### [Exercise objective]
With pictures left out, output exactly the lines from the line holding "How do I perform: Click" through the end of the data, both included.

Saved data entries
'''

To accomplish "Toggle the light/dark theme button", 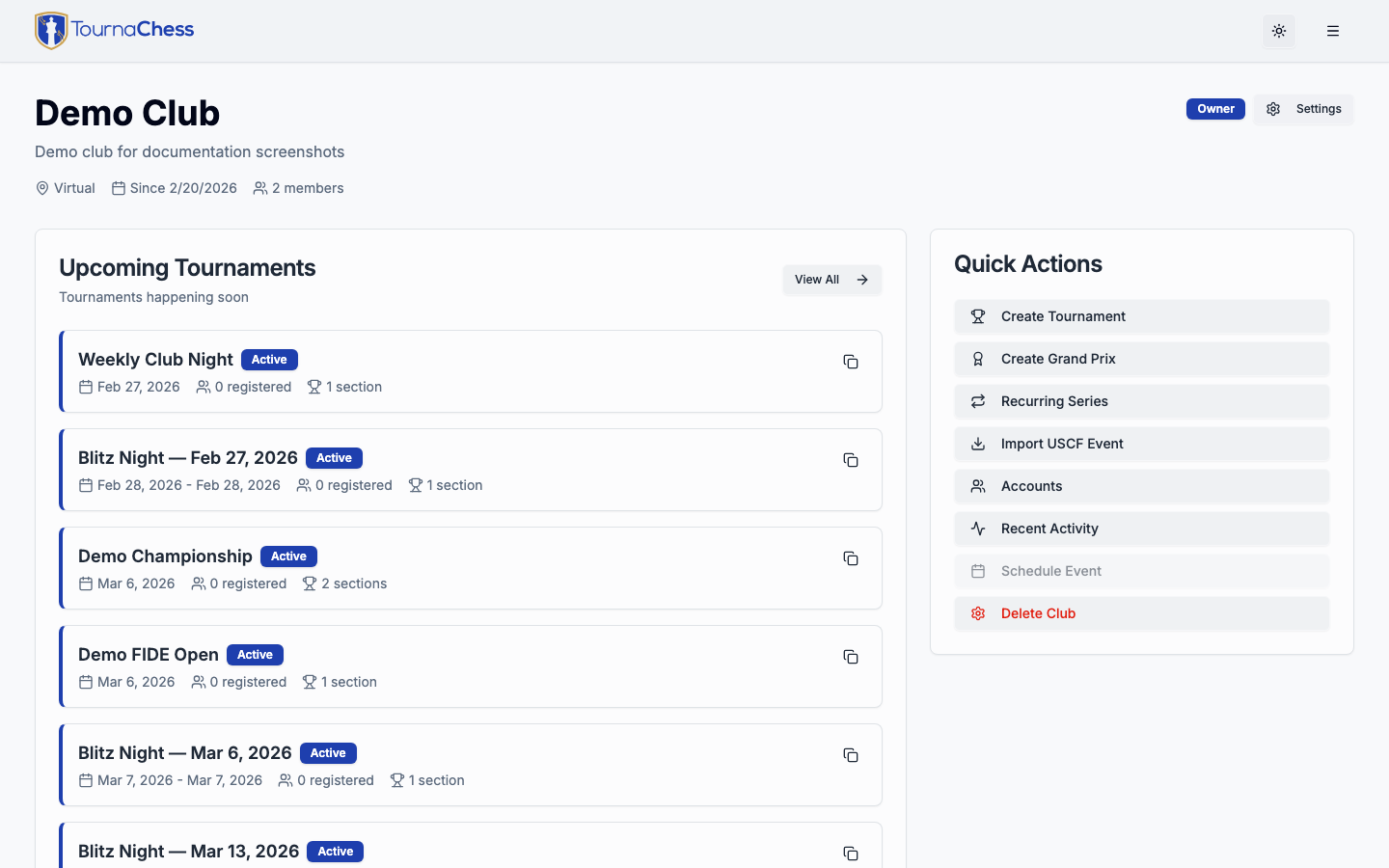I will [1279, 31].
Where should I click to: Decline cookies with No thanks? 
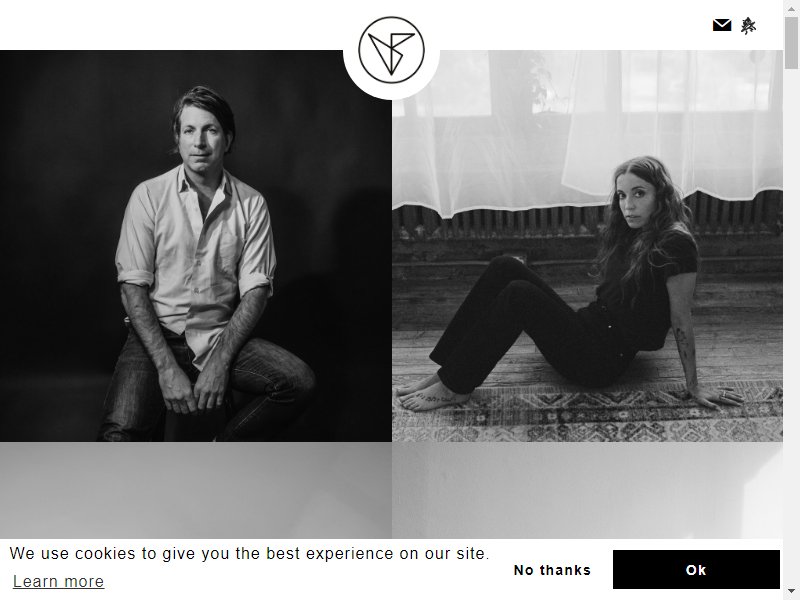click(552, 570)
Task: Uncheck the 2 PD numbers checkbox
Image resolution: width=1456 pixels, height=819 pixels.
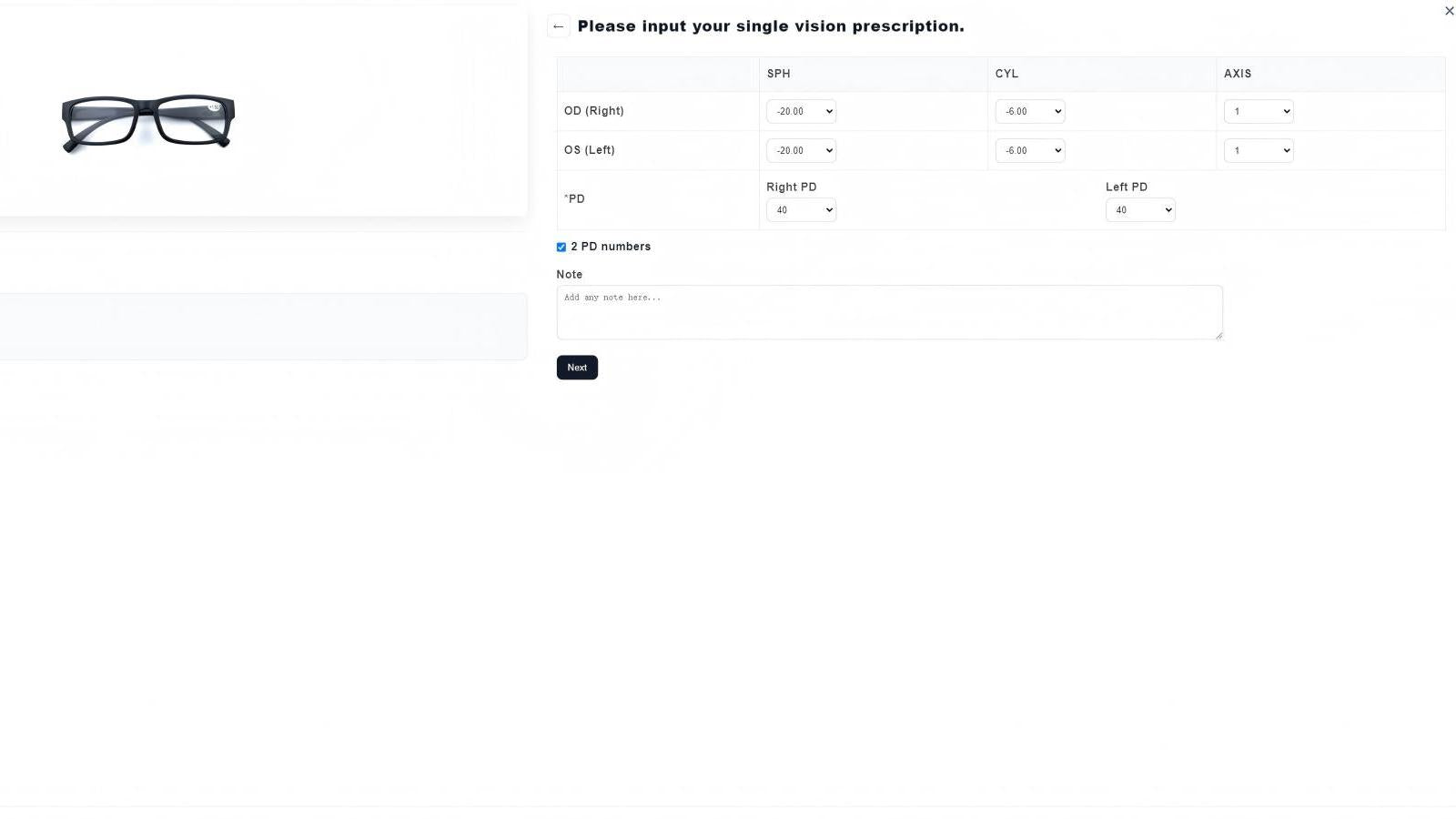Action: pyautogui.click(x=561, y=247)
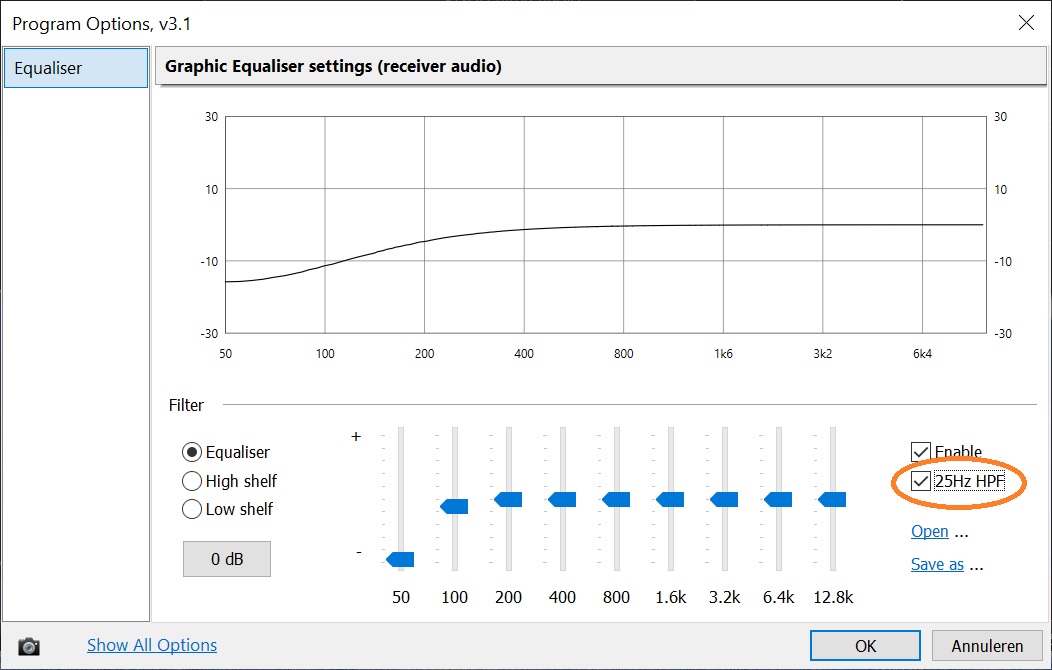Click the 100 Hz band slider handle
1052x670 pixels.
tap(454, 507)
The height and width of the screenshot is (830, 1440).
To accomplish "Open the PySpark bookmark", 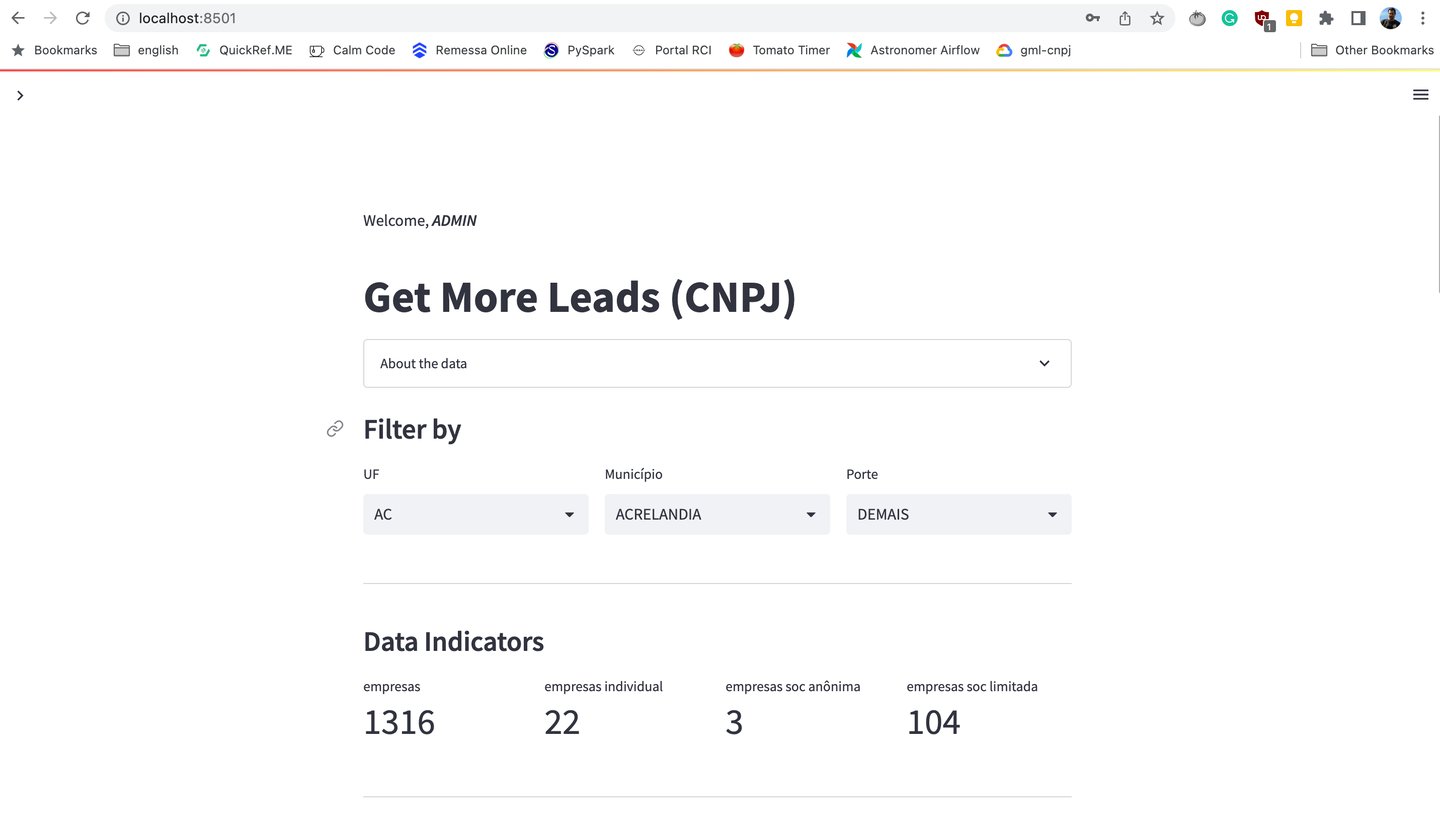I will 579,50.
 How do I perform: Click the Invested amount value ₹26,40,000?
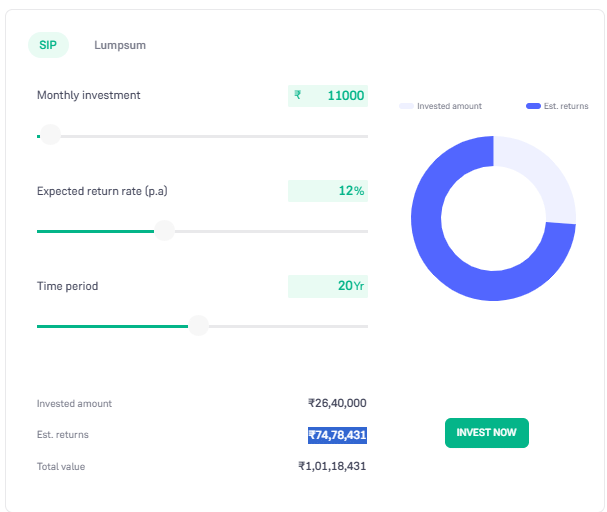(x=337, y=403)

'''

### [Task output]
 How do I perform: Click the Invested amount value ₹26,40,000?
(x=337, y=403)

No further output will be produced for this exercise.